Notícias » Brasil » Brasil

 Rio: patrulhamento é reforçado em favelas após invasão de hotel
22 de agosto de 2010 21h09 atualizado às 21h13

Policiais reforçam a entrada da 15ª Delegacia de Policia. Foto: Luis Bulcão Pinheiro/Especial para Terra

Policiais reforçam a entrada da 15ª Delegacia de Policia
Foto: Luis Bulcão Pinheiro/Especial para Terra

A Polícia Militar reforçou o policiamento neste domingo nas favelas da Rocinha e do Vidigal, na zona sul da cidade, após o intenso tiroteio que levou pânico e morte às ruas de São Conrado, na manhã de sábado. De acordo com informações do 23º BPM (Leblon), a situação é tranquila nas áreas e o patrulhamento continuará nas comunidades.

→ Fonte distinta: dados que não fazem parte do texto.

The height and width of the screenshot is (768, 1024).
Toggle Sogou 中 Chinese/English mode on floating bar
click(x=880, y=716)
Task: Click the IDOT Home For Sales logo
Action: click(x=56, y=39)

A presença maciça dos PMs deu mais segurança aos 19 mil atletas que participaram, pela manhã, da Meia Maratona do Rio (que teve a largada do bairro e seguiu até o Aterro do Flamengo) e também ao público que foi conferir a prova, que parecia tentar esquecer o pesadelo vivido no dia anterior.

Depois de ter sido invadido por um grupo armado que fez 35 reféns, entre hóspedes e funcionários em suas dependências, o Hotel Intercontinental retomou a sua rotina. A informação é da assessoria de imprensa do próprio hotel, que destaca "a rapidez e eficiência da ação da Polícia Militar e das autoridades de Segurança Pública na solução do caso, sem ameaça à integridade física de hóspedes e funcionários".

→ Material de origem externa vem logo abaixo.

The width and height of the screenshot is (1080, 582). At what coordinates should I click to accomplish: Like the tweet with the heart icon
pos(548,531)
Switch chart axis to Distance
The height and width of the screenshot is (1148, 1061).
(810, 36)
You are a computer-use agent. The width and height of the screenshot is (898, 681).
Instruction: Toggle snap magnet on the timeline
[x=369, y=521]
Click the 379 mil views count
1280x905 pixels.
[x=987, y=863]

Os criminosos invadiram o estabelecimento quando fugiam da polícia. Na troca de tiros entre PMs e os traficantes, Adriana Duarte de Oliveira, de 41 anos, morreu e sete pessoas ficaram feridas. De acordo com a PM, a mulher trabalhava para o tráfico de drogas e contra ela já havia um mandado de prisão expedido.

Manhã de pânico e morte
Na manhã de sábado, a zona sul foi palco ontem de uma ação criminosa de ousadia inédita. Sessenta bandidos da Rocinha, com fuzis e pistolas, trocaram tiros com policiais militares pelas ruas de São Conrado, deixando um rastro de terror. No confronto, que deixou quatro PMs feridos, parte do bando invadiu o Hotel Intercontinental e fez 35 reféns. Cerca de 50 homens do Batalhão de Operações Especiais (Bope) cercaram e ocuparam cada andar do edifício. Após pouco mais de uma hora de tensa negociação - com os criminosos ameaçando dar tiros de fuzis em hóspedes e funcionários -, as vítimas foram libertadas e 10 bandidos, presos. Mais tarde, outro suspeito foi localizado no Hospital Getúlio Vargas, na Penha.

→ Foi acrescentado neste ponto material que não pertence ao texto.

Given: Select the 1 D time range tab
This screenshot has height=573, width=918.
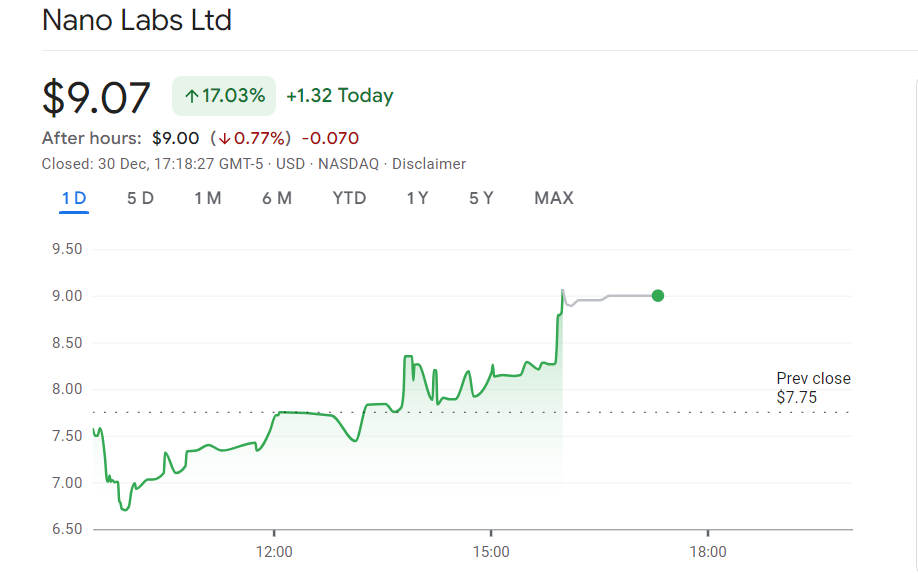Looking at the screenshot, I should [x=74, y=198].
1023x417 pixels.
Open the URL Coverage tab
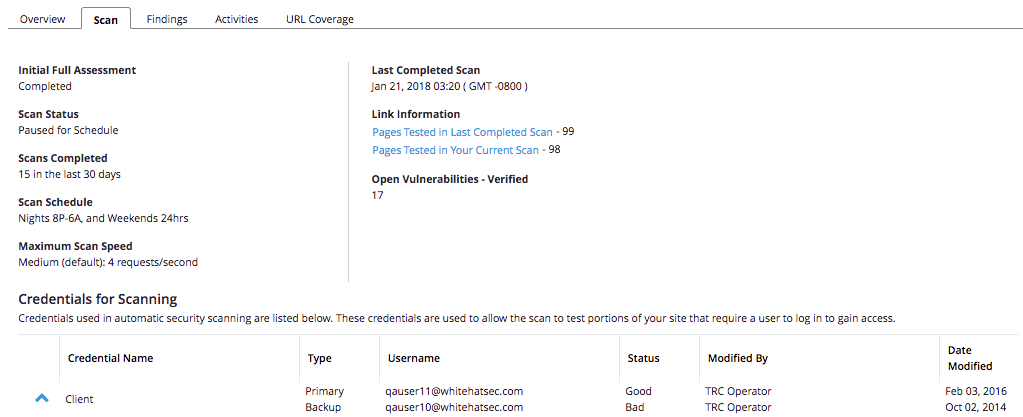point(319,19)
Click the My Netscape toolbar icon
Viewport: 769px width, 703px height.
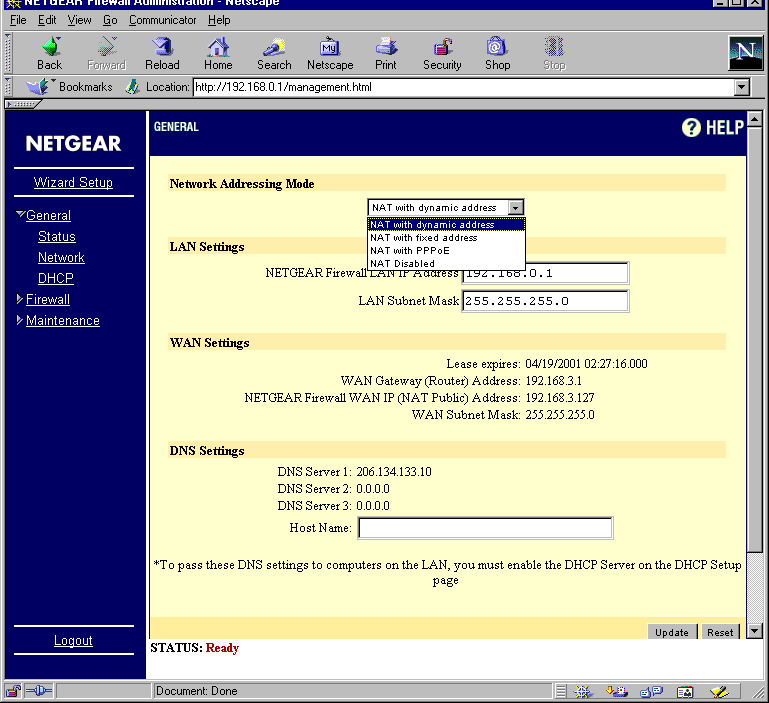click(330, 47)
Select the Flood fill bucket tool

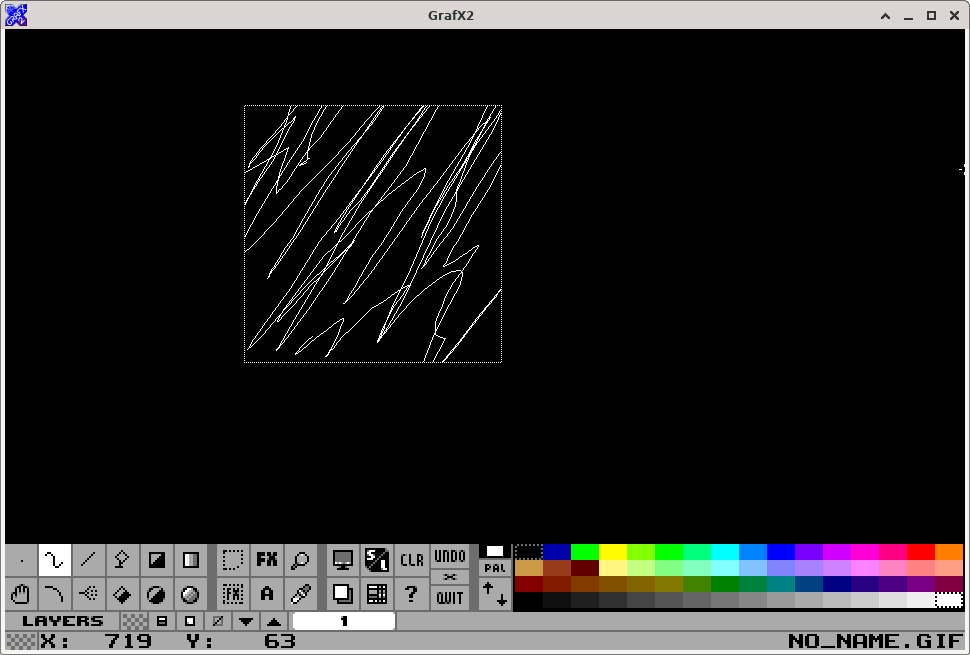122,594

Para o secretário estadual de Segurança, José Mariano Beltrame, o ataque, que ganhou repercussão mundial, não foi novidade: "Essa imagem, o Rio passa para o mundo há muito tempo. Isso não é novo para o carioca. Nos próximos anos teremos um Rio bem melhor. Mas quem achar que isso vai se reverter num piscar de olhos, é um mentiroso".

A ação começou às 8h20, quando o bonde saiu de um baile funk no Morro do Vidigal e seguia para a Rocinha. Na Avenida Niemeyer, a quadrilha cruzou com patrulha do 23º BPM (Leblon), onde PMs viram cinco vans e cerca de dez motos com homens armados. No grupo, estava Antônio Francisco Bonfim Lopes, o Nem, chefão da Rocinha. Os policiais tentaram interceptar a quadrilha, e o tiroteio começou. Vestindo coletes à prova de balas, os bandidos dispararam de fuzil do meio da rua, colocando motoristas e pedestres na linha de tiro.